-- Selected extract --
Neighbours of the Mdlalose’s Tavern in Orlando East, Soweto, where 15 people were massacred in the early hours of Sunday morning, have painted a picture of a community riddled with gun violence and a lack of policing.
A father of three spoke to City Press on condition of anonymity. He said he heard numerous gunshots at about midnight, and it sounded like heavy machine guns were used.
He said he rushed to the tavern soon after the shooting to see if his younger brother was among the casualties.
“My younger brother told me he would be drinking there the previous night, so I was among the first people to arrive after the shooting to see if he was in the crowd. Thankfully, he was not. He left the tavern an hour before the incident took place.”
The father added that he took two people to the Chris Hani Baragwanath Hospital with his car.
“It was a very scary thing to see, but I had to have courage and try to save the lives of those I could see were seriously wounded. Unfortunately, the two people I took to hospital died this morning.”
He said the men he took to the hospital were between the ages of 25 and 30 and lived close to the tavern.
“They grew up right in front of me and I used to work with their parents. They were wounded quite badly on the chest but I was hopeful their lives would be saved.”
He explained that the incident happened at the backdrop of the community mourning after two people were recently found dead in an open field. It is believed that they were patrons of the same tavern.

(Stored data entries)
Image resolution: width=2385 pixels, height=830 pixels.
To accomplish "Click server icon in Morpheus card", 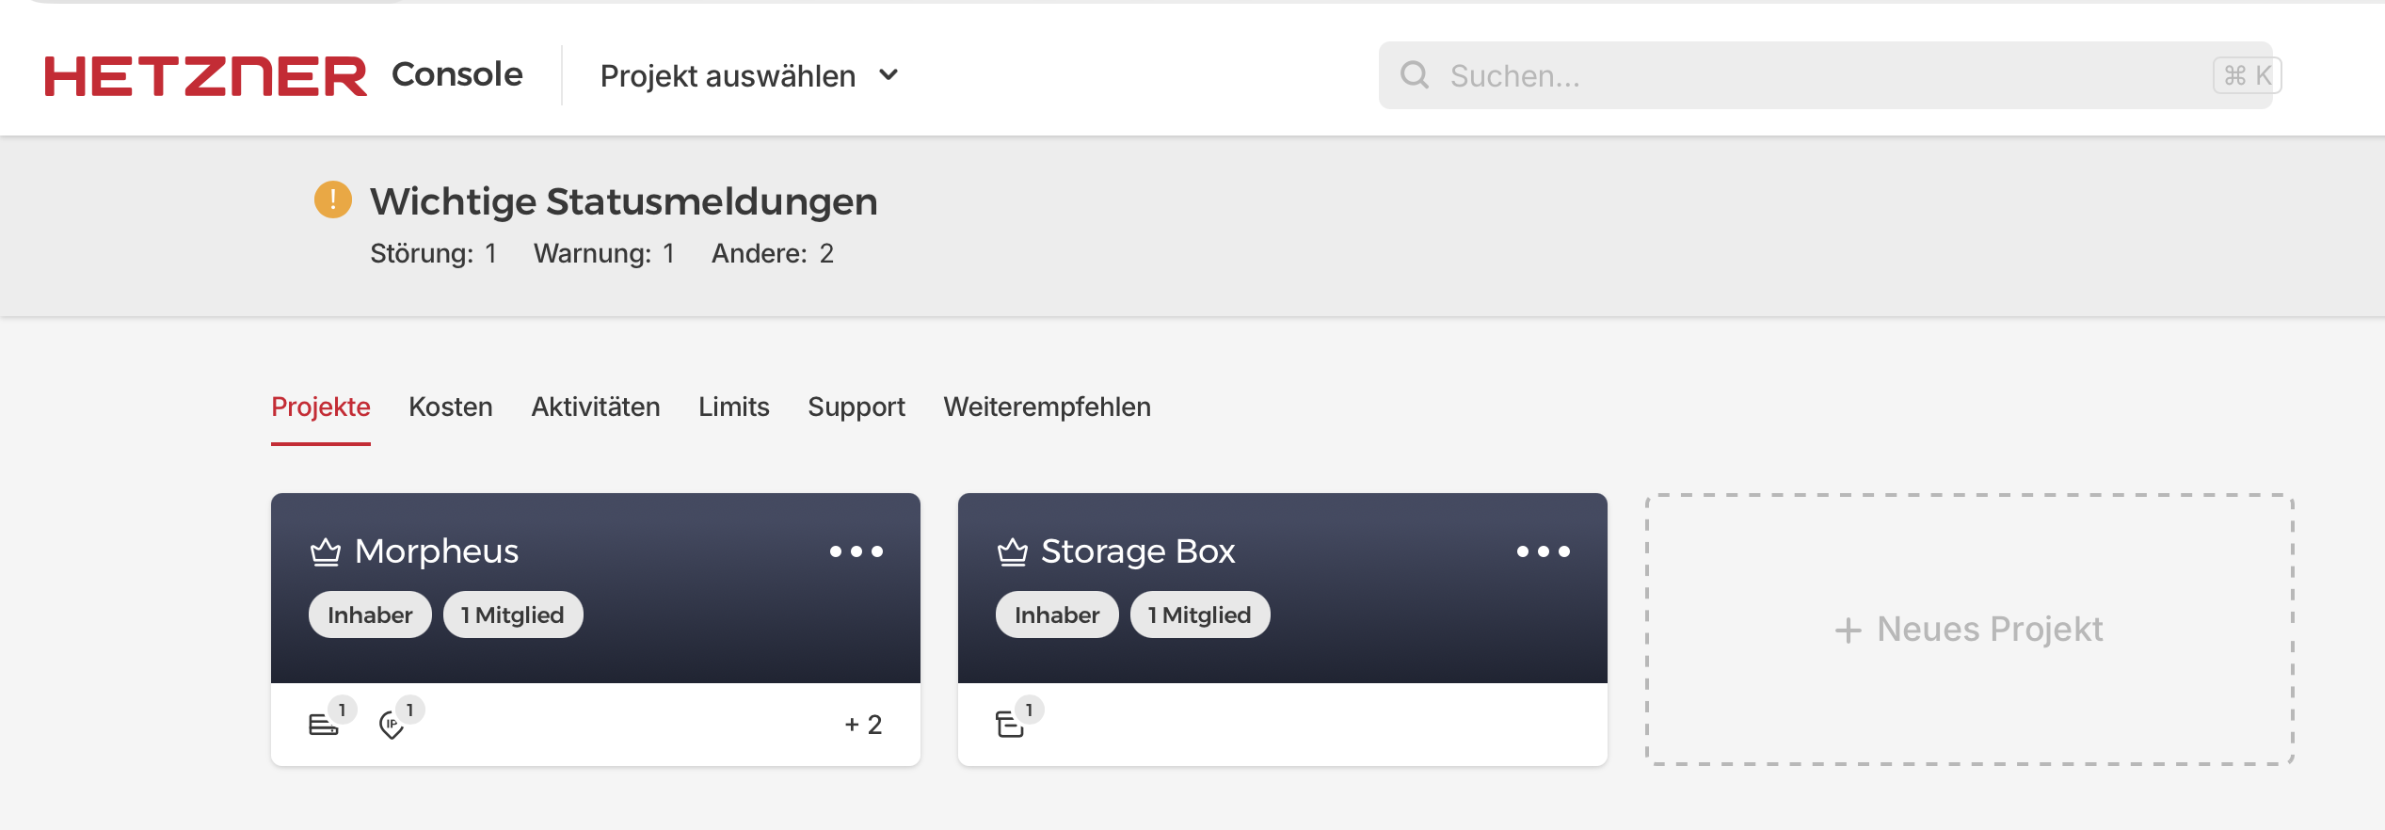I will tap(323, 725).
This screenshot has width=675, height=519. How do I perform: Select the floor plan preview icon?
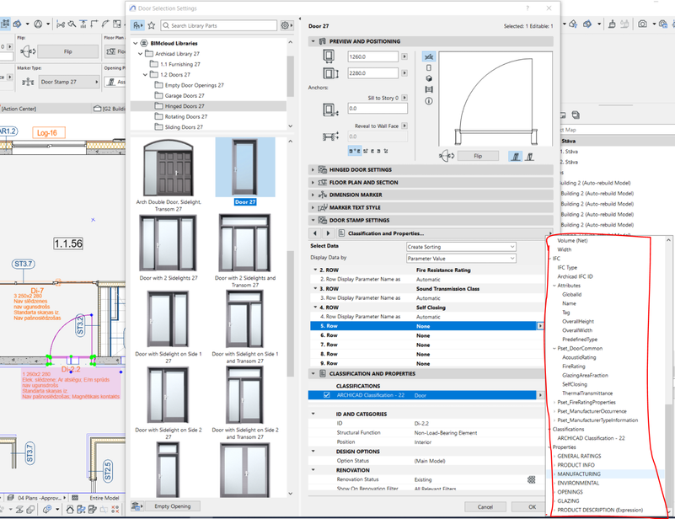point(429,56)
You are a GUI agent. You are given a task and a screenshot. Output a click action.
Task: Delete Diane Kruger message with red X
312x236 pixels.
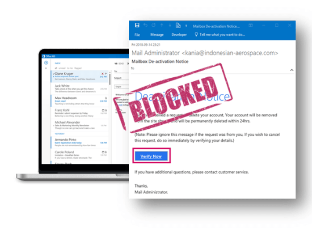[102, 74]
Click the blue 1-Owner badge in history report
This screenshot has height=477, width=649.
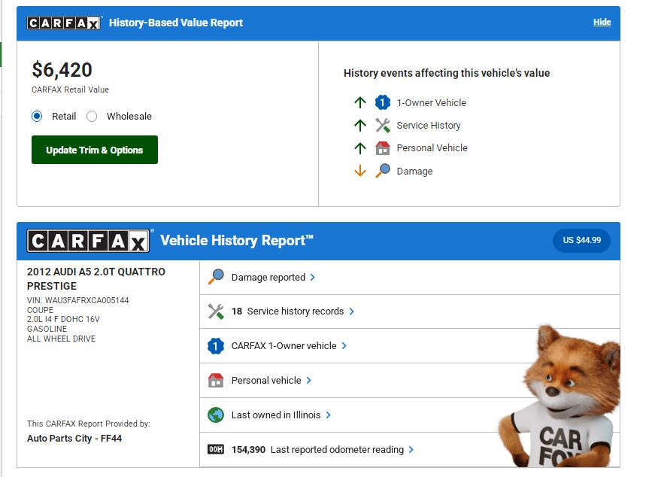(x=216, y=346)
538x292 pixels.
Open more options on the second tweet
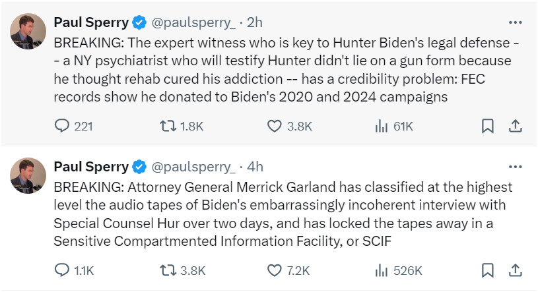516,166
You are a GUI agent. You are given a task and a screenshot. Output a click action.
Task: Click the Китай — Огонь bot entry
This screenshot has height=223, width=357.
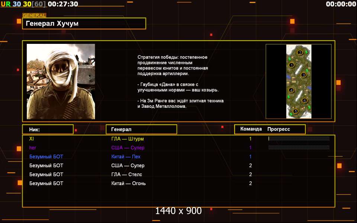128,183
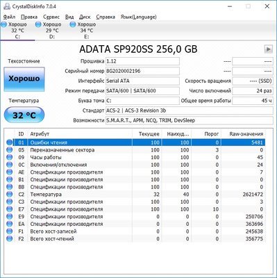Click status orb for Часы работы row
This screenshot has width=277, height=278.
pos(10,157)
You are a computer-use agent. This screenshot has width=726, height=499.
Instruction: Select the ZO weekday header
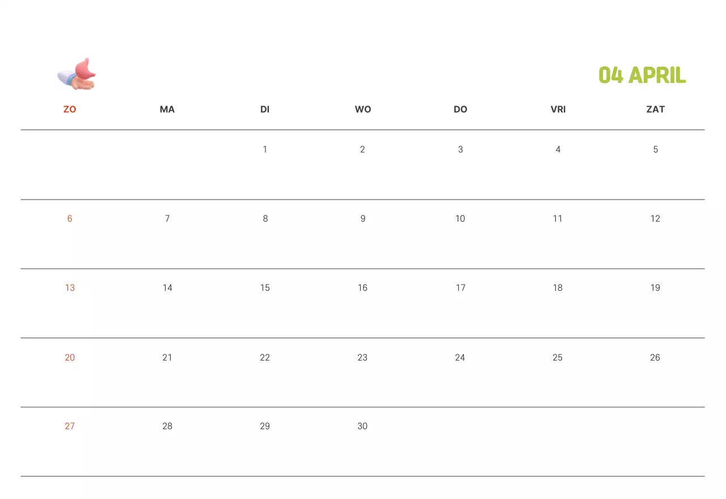coord(70,109)
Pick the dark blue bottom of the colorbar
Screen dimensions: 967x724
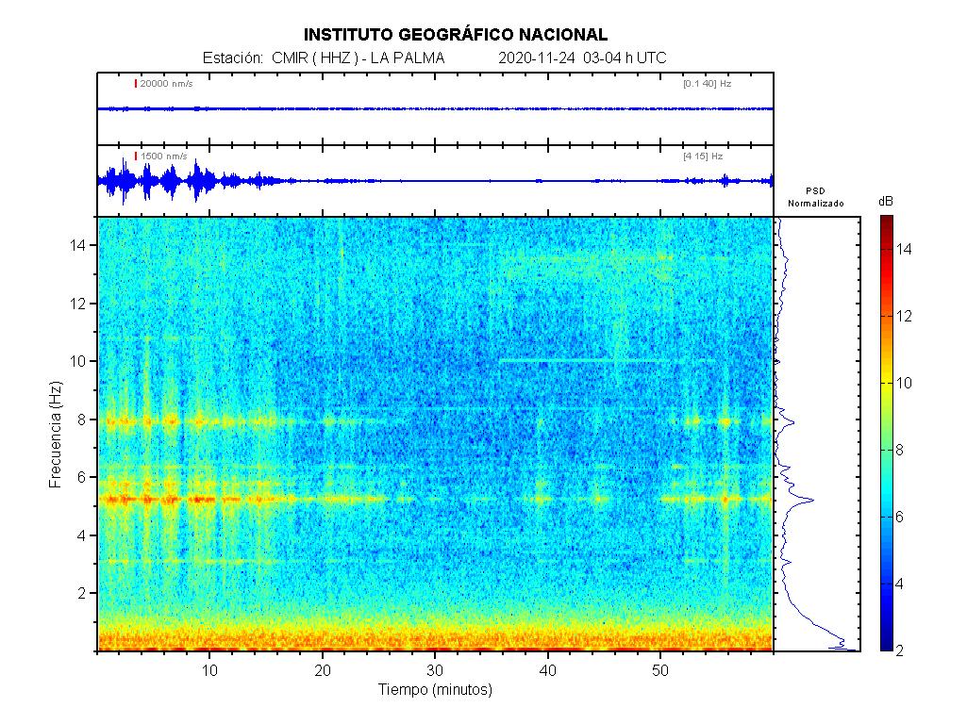(886, 644)
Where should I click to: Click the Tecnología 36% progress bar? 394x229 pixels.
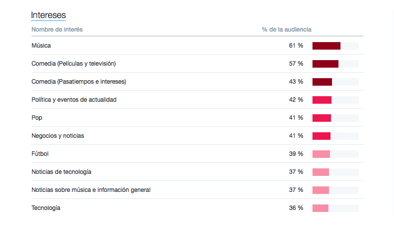point(321,208)
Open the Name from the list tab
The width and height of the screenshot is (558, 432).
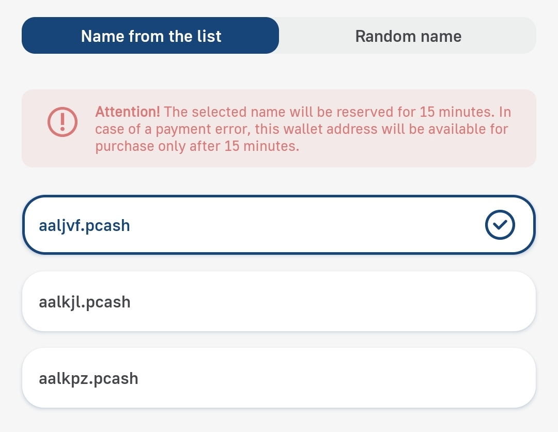point(150,36)
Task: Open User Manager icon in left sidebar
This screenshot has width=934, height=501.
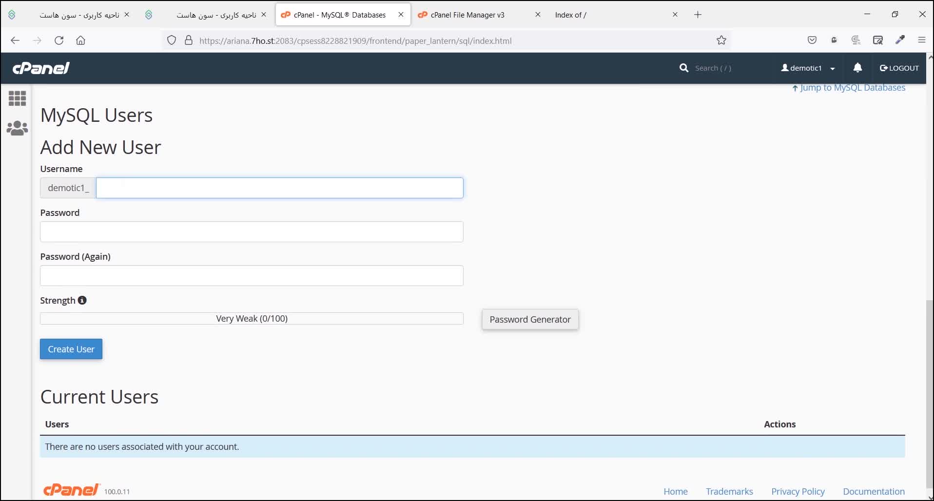Action: (x=17, y=128)
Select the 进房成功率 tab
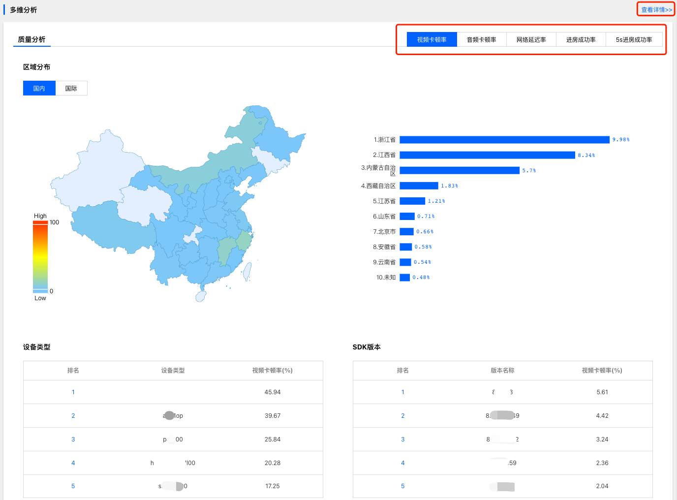This screenshot has height=500, width=677. 581,40
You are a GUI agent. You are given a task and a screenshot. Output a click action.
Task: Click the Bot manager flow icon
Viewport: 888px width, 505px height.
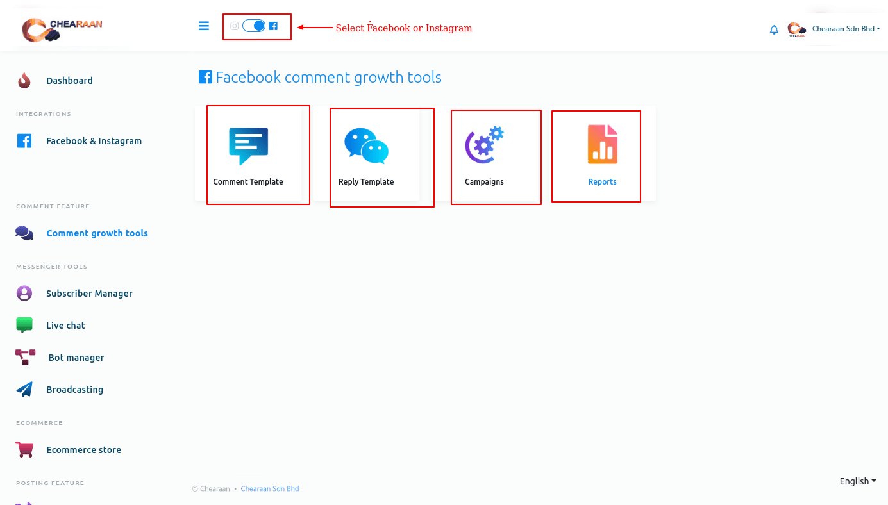point(25,358)
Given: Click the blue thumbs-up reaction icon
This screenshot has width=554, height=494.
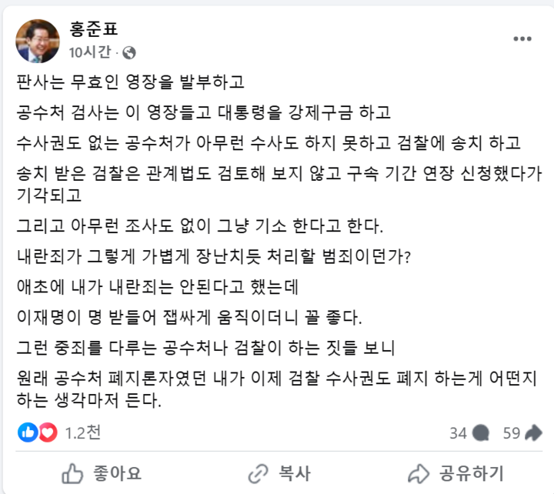Looking at the screenshot, I should tap(28, 433).
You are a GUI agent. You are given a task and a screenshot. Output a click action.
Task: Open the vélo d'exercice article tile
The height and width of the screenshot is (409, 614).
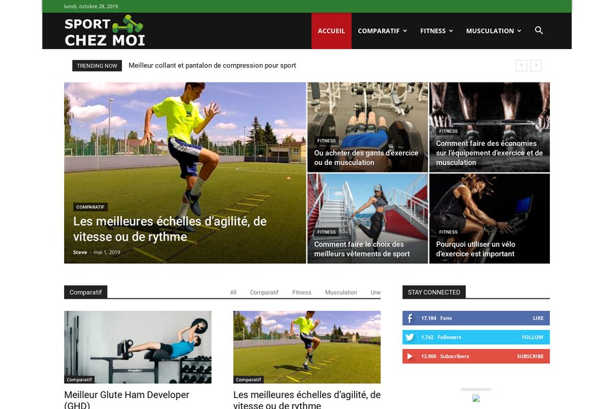489,218
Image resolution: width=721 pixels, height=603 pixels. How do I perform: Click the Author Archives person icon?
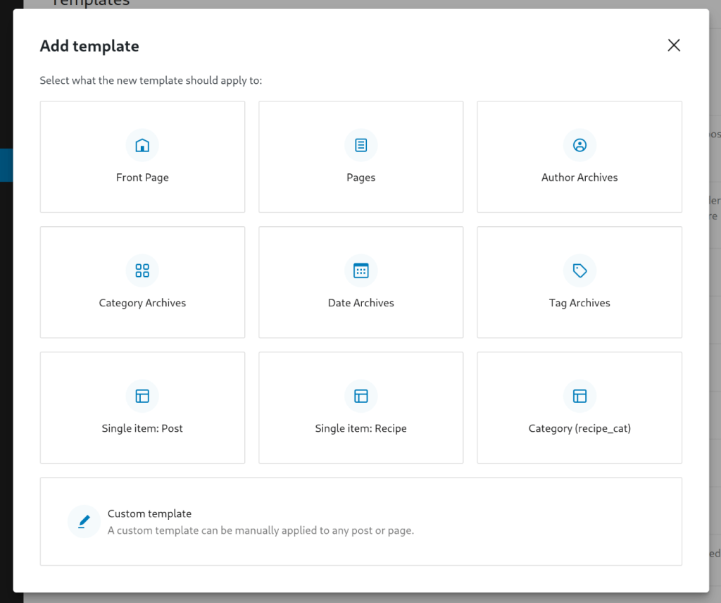coord(579,146)
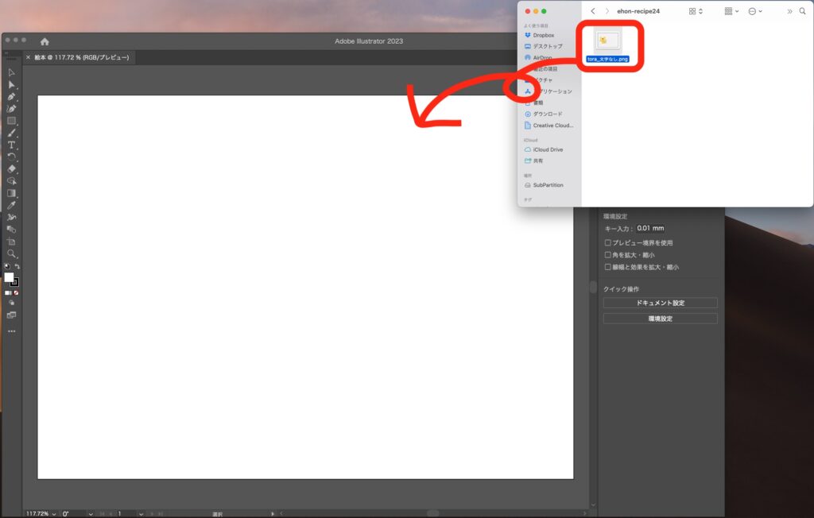Pick the Eyedropper tool
This screenshot has height=518, width=814.
coord(11,205)
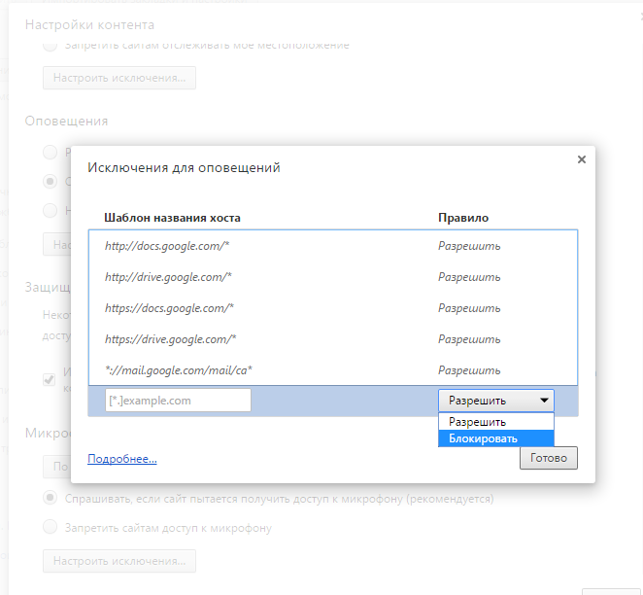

-- Required action 1 --
In the report on the Soweto tavern shooting, which hospital did the father of three take two wounded people to?
-- Required action 2 --
Resume the report on the Soweto tavern shooting after its last sentence.

-- Exercise result 1 --
The Chris Hani Baragwanath Hospital.

-- Exercise result 2 --
“This is the first time that a shooting has happened at this scale, but someone is killed in this community almost every weekend. You never see the police in our community. I have not seen a police van patrolling here in many years.”
He added that there was no visible sense of law enforcement in the community, whose cries to the ward councillor about community policing forums (CPF) have fallen on deaf ears.
One of the leaders of Soweto Parliament and Operation Dudula, Thokozani Shoba, said the incident resulted from the government’s failure to equip CPF members with the resources they needed to assist the police in fighting crime.
“If the community had CPFs, this would not have happened as easily as it did because they would have reported suspicious activities to the police,” he said.
Gauteng Police Commissioner Elias Mawela said the unknown gunmen randomly opened fire at the patrons.
“It happened at around 12:30 this morning. Unfortunately, 12 died on the scene, one died on arrival at Chris Hani Baragwanath Hospital and another also died after admission.”
At the time of publishing, the death toll rose to 15.